* _Problem details_
Report each line of the item-finding records below that contains the string "label". Case counts.

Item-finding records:
>> start

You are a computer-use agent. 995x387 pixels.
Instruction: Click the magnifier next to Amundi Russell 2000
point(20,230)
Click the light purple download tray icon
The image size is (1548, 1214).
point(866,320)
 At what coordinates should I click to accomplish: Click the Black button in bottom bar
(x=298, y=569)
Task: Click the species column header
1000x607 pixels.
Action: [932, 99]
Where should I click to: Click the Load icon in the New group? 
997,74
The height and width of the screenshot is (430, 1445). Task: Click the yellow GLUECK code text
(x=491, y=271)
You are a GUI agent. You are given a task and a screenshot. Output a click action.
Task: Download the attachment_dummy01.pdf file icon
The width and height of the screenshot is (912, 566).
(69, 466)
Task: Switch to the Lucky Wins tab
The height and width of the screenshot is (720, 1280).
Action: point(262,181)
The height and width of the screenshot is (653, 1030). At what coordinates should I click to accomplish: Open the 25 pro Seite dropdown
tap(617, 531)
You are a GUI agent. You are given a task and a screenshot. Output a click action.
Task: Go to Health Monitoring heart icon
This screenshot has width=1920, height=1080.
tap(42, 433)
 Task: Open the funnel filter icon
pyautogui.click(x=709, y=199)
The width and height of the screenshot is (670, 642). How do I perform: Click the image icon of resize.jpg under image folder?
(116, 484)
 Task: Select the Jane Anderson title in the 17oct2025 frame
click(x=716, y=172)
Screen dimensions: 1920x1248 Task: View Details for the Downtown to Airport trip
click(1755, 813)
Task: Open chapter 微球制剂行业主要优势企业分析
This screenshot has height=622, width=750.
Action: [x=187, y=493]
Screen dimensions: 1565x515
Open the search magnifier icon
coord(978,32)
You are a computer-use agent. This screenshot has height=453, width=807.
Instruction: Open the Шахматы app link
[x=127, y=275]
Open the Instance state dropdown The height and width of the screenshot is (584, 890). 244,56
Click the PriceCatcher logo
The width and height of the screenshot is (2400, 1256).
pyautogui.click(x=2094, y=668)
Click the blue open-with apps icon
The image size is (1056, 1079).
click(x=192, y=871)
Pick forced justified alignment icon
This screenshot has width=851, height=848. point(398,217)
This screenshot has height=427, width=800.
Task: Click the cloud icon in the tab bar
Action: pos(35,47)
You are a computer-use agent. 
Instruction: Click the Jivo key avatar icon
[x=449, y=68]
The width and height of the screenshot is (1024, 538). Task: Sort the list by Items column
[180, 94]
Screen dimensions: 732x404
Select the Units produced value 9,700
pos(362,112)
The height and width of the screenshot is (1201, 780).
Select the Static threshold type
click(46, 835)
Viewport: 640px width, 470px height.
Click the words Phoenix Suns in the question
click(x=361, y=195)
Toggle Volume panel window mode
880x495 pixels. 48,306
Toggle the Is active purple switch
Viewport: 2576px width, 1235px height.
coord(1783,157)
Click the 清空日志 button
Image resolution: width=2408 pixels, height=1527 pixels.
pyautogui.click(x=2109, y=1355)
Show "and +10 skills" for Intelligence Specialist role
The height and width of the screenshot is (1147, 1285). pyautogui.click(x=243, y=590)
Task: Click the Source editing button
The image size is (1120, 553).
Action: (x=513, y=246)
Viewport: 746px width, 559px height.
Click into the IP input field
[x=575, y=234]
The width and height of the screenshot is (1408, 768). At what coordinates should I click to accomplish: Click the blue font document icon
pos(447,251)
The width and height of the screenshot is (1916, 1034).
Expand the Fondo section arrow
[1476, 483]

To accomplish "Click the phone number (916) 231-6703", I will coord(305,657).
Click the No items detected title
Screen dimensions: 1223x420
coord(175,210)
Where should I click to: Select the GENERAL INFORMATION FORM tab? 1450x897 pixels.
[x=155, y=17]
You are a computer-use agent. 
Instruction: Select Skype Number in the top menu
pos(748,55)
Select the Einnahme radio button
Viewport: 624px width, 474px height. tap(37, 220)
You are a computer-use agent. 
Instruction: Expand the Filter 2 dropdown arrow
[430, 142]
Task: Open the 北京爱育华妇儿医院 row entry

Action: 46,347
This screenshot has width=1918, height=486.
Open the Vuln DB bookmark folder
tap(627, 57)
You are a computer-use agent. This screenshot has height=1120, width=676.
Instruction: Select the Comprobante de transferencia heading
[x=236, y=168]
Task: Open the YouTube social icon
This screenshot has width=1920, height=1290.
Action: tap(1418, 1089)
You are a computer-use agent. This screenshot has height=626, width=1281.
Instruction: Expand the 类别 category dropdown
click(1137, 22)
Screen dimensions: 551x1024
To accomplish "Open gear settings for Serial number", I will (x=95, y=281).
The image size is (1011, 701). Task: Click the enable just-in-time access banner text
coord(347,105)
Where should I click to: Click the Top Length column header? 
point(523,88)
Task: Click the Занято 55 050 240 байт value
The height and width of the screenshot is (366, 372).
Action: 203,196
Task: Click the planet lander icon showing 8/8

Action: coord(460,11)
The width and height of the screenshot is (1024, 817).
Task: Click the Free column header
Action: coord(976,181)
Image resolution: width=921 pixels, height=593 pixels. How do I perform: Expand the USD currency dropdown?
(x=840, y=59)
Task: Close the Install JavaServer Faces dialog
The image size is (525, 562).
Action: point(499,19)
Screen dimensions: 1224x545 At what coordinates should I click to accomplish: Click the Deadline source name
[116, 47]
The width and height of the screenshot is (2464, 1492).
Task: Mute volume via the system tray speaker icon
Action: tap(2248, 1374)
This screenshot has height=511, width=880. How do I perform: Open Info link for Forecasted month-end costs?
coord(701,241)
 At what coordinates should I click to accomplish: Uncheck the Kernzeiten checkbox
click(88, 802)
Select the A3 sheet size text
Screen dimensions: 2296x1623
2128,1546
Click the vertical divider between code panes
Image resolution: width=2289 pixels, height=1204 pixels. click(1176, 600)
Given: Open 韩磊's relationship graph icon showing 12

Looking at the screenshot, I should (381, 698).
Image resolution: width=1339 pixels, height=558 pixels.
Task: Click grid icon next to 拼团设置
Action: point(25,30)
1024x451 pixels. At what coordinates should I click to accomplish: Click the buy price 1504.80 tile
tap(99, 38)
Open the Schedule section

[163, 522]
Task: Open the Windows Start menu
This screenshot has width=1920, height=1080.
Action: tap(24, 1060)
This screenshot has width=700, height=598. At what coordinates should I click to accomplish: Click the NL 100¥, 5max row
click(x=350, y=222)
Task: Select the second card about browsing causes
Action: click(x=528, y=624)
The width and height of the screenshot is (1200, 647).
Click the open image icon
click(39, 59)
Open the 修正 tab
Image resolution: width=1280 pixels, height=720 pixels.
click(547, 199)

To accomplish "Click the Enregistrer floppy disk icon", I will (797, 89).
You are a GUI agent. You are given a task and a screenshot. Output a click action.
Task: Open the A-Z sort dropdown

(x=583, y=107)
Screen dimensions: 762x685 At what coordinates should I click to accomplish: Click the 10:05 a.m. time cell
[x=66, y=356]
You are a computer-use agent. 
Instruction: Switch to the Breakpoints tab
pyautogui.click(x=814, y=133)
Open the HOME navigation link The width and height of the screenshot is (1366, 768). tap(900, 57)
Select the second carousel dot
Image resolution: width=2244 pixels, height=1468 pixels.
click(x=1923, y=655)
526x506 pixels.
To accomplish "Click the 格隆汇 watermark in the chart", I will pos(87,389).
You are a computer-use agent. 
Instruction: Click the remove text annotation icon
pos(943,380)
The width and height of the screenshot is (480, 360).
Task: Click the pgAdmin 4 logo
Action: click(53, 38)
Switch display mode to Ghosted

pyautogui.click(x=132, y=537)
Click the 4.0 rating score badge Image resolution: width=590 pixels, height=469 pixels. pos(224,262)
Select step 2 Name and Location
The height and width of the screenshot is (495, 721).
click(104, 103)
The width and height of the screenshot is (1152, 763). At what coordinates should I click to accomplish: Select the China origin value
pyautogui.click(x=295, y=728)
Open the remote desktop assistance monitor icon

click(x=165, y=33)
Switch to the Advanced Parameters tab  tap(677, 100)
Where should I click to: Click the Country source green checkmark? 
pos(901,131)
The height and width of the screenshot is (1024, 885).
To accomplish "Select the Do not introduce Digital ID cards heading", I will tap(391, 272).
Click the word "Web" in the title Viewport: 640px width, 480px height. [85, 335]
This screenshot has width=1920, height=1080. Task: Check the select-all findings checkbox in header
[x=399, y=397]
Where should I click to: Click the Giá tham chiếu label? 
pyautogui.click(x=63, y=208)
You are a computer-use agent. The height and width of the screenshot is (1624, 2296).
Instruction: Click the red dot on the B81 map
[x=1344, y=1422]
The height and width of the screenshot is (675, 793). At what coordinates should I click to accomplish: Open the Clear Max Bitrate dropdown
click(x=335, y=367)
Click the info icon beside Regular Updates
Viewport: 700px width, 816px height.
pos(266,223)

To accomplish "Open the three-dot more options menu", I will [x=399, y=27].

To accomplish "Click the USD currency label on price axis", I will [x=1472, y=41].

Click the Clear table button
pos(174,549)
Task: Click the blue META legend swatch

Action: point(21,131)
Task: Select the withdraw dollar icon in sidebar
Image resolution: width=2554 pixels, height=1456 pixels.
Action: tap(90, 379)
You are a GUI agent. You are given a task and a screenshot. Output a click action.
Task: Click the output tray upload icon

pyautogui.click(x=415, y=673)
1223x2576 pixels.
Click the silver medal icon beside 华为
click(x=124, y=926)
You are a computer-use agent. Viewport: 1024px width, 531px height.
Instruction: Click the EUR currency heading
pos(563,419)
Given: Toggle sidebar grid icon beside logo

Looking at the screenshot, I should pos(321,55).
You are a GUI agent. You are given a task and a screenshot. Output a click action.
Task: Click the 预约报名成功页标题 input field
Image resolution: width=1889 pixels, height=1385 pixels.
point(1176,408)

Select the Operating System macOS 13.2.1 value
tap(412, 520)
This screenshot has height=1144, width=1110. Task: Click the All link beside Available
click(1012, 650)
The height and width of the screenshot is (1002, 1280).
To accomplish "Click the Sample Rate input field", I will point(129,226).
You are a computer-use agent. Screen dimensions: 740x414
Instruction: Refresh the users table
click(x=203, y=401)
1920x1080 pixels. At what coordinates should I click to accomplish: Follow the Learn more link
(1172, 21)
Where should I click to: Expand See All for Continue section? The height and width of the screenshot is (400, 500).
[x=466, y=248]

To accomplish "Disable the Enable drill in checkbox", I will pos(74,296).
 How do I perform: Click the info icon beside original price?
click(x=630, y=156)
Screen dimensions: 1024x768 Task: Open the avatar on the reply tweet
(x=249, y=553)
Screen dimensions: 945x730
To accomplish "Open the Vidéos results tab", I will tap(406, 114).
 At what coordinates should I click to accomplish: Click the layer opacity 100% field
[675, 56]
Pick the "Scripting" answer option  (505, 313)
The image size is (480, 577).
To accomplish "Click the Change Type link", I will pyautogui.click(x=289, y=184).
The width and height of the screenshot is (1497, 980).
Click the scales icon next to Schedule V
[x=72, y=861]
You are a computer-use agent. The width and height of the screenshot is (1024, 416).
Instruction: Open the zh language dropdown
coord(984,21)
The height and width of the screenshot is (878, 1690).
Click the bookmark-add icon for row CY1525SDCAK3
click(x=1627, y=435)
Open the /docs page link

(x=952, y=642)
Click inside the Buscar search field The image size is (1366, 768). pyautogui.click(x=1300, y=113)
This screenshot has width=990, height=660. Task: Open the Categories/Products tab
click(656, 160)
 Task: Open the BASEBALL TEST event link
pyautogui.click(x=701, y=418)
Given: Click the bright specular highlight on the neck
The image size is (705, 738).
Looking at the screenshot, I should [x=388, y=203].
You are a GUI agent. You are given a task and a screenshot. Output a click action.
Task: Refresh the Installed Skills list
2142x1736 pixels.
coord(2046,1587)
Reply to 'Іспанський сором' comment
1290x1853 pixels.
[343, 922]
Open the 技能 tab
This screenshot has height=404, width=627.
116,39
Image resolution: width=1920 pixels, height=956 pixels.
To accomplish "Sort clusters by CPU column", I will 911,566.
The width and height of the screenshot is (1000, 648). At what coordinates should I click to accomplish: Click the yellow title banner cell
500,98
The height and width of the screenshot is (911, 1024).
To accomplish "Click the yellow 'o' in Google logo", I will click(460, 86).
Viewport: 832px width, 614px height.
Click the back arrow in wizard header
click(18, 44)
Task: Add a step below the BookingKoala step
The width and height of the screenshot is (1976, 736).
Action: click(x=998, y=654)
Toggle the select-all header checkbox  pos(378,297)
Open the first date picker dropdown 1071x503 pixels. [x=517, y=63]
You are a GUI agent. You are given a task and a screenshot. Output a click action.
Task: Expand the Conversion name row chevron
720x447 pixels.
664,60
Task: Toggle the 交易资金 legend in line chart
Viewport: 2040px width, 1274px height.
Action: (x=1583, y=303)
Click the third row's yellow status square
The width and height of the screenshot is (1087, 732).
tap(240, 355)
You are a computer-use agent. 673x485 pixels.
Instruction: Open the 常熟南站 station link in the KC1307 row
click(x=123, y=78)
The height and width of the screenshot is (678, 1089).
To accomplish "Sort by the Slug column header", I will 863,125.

>> end

* _Result of this task_
Where should I click to: Click the Giá tham chiếu label? 
To accomplish "Click the USD currency label on price axis", I will [x=1472, y=41].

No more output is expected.